• What is expected: Please edit the rows below so that every "Given:" becomes "Goal:", and leave everything else unchanged.

***** Given data *****

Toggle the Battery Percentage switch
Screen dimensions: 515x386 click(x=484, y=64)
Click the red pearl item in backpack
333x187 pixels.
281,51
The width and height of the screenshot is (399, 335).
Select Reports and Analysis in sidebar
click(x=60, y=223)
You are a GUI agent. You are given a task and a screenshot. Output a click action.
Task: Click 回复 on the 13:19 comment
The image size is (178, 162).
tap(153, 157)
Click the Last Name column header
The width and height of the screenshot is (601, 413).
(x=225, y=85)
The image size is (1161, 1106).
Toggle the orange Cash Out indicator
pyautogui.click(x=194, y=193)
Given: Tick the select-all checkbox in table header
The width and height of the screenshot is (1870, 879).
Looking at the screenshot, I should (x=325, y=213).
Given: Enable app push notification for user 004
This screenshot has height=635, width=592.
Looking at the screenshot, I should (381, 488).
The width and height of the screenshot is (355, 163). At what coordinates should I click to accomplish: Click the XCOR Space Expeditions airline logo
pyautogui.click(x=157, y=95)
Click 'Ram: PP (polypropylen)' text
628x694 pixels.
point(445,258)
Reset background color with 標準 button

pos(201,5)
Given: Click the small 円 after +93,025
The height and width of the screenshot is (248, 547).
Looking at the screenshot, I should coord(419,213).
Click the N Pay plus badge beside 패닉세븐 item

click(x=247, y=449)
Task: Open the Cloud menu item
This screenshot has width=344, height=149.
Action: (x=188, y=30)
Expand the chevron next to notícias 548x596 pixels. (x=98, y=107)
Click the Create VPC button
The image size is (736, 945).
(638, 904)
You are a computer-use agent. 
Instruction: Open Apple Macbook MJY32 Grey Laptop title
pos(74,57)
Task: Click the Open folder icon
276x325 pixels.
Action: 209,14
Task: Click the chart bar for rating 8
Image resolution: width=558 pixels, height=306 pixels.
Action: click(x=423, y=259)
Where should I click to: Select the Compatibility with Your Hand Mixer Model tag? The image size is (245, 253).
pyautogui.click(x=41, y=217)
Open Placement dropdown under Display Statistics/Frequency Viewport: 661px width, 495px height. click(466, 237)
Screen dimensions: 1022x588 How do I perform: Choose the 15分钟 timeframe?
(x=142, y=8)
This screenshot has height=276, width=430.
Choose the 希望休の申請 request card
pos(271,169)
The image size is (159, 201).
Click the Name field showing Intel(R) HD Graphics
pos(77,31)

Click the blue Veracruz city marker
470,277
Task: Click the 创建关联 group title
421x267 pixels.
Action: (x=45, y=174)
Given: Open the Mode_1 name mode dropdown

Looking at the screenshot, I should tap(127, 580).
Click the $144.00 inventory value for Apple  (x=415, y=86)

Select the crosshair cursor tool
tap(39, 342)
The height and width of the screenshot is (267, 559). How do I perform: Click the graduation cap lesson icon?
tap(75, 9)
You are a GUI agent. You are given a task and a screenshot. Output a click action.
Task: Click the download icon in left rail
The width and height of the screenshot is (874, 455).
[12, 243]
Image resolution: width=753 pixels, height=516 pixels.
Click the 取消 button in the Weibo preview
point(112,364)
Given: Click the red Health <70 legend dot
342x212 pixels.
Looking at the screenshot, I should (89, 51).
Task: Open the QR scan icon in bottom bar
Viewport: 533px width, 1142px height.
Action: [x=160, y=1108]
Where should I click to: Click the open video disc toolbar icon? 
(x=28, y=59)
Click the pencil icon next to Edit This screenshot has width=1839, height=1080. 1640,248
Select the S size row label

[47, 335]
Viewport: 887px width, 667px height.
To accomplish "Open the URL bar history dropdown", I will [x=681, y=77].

*****

• Output for this task:
Toggle the Battery Percentage switch
Screen dimensions: 515x386 click(x=484, y=64)
Click the red pearl item in backpack
333x187 pixels.
281,51
The width and height of the screenshot is (399, 335).
Select Reports and Analysis in sidebar
click(x=60, y=223)
You are a GUI agent. You are given a task and a screenshot. Output a click action.
Task: Click 回复 on the 13:19 comment
The image size is (178, 162).
tap(153, 157)
Click the Last Name column header
The width and height of the screenshot is (601, 413).
(x=225, y=85)
The image size is (1161, 1106).
Toggle the orange Cash Out indicator
pyautogui.click(x=194, y=193)
Goal: Tick the select-all checkbox in table header
The width and height of the screenshot is (1870, 879).
Looking at the screenshot, I should (x=325, y=213).
Goal: Enable app push notification for user 004
This screenshot has height=635, width=592.
Looking at the screenshot, I should (381, 488).
The width and height of the screenshot is (355, 163). At what coordinates should I click to accomplish: Click the XCOR Space Expeditions airline logo
pyautogui.click(x=157, y=95)
Click 'Ram: PP (polypropylen)' text
628x694 pixels.
point(445,258)
Reset background color with 標準 button

pos(201,5)
Goal: Click the small 円 after +93,025
The height and width of the screenshot is (248, 547).
Looking at the screenshot, I should coord(419,213).
Click the N Pay plus badge beside 패닉세븐 item

click(x=247, y=449)
Task: Open the Cloud menu item
This screenshot has width=344, height=149.
Action: (x=188, y=30)
Expand the chevron next to notícias 548x596 pixels. (x=98, y=107)
Click the Create VPC button
The image size is (736, 945).
(638, 904)
You are a computer-use agent. 
Instruction: Open Apple Macbook MJY32 Grey Laptop title
pos(74,57)
Task: Click the Open folder icon
276x325 pixels.
Action: 209,14
Task: Click the chart bar for rating 8
Image resolution: width=558 pixels, height=306 pixels.
Action: click(x=423, y=259)
Where should I click to: Select the Compatibility with Your Hand Mixer Model tag? The image size is (245, 253).
pyautogui.click(x=41, y=217)
Open Placement dropdown under Display Statistics/Frequency Viewport: 661px width, 495px height. click(466, 237)
Screen dimensions: 1022x588 How do I perform: Choose the 15分钟 timeframe?
(x=142, y=8)
This screenshot has height=276, width=430.
Choose the 希望休の申請 request card
pos(271,169)
The image size is (159, 201).
Click the Name field showing Intel(R) HD Graphics
pos(77,31)

Click the blue Veracruz city marker
470,277
Task: Click the 创建关联 group title
421x267 pixels.
Action: (x=45, y=174)
Goal: Open the Mode_1 name mode dropdown

Looking at the screenshot, I should tap(127, 580).
Click the $144.00 inventory value for Apple  (x=415, y=86)

Select the crosshair cursor tool
tap(39, 342)
The height and width of the screenshot is (267, 559). How do I perform: Click the graduation cap lesson icon?
tap(75, 9)
You are a GUI agent. You are given a task and a screenshot. Output a click action.
Task: Click the download icon in left rail
The width and height of the screenshot is (874, 455).
[12, 243]
Image resolution: width=753 pixels, height=516 pixels.
Click the 取消 button in the Weibo preview
point(112,364)
Goal: Click the red Health <70 legend dot
342x212 pixels.
Looking at the screenshot, I should (89, 51).
Task: Open the QR scan icon in bottom bar
Viewport: 533px width, 1142px height.
Action: [x=160, y=1108]
Where should I click to: Click the open video disc toolbar icon? 
(x=28, y=59)
Click the pencil icon next to Edit This screenshot has width=1839, height=1080. 1640,248
Select the S size row label

[47, 335]
Viewport: 887px width, 667px height.
To accomplish "Open the URL bar history dropdown", I will [x=681, y=77].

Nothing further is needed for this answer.